## [Required action]
Set the records down again, exactly, without their images.

Stored data
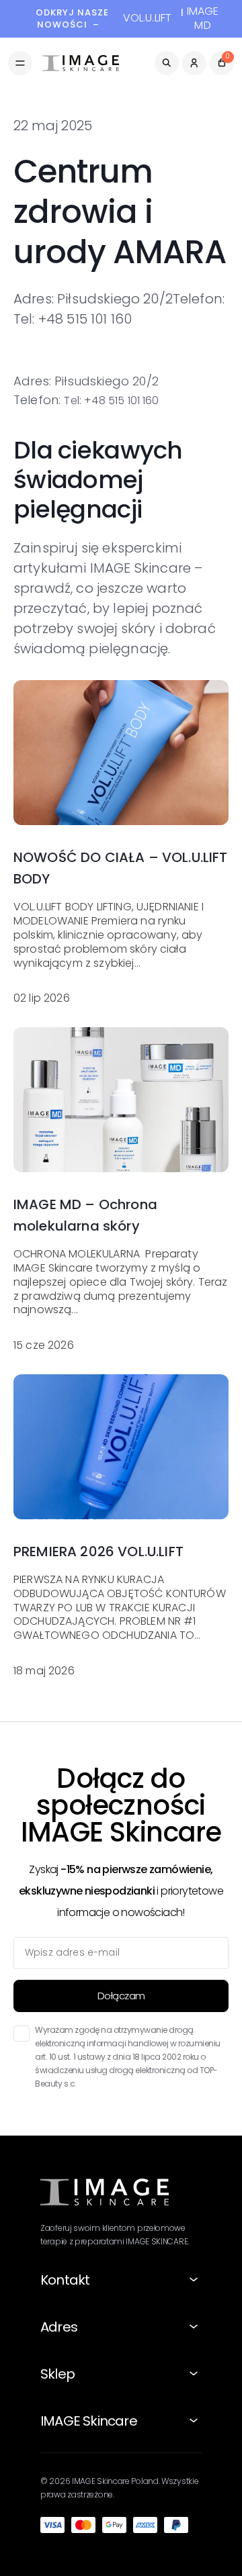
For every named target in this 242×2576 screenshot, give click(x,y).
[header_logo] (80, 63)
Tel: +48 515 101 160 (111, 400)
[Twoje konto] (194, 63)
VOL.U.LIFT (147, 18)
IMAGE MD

## [Output of the task]
For every named target in this 242×2576 screenshot, give click(x,y).
[header_logo] (80, 63)
Tel: +48 515 101 160 (111, 400)
[Twoje konto] (194, 63)
VOL.U.LIFT (147, 18)
IMAGE MD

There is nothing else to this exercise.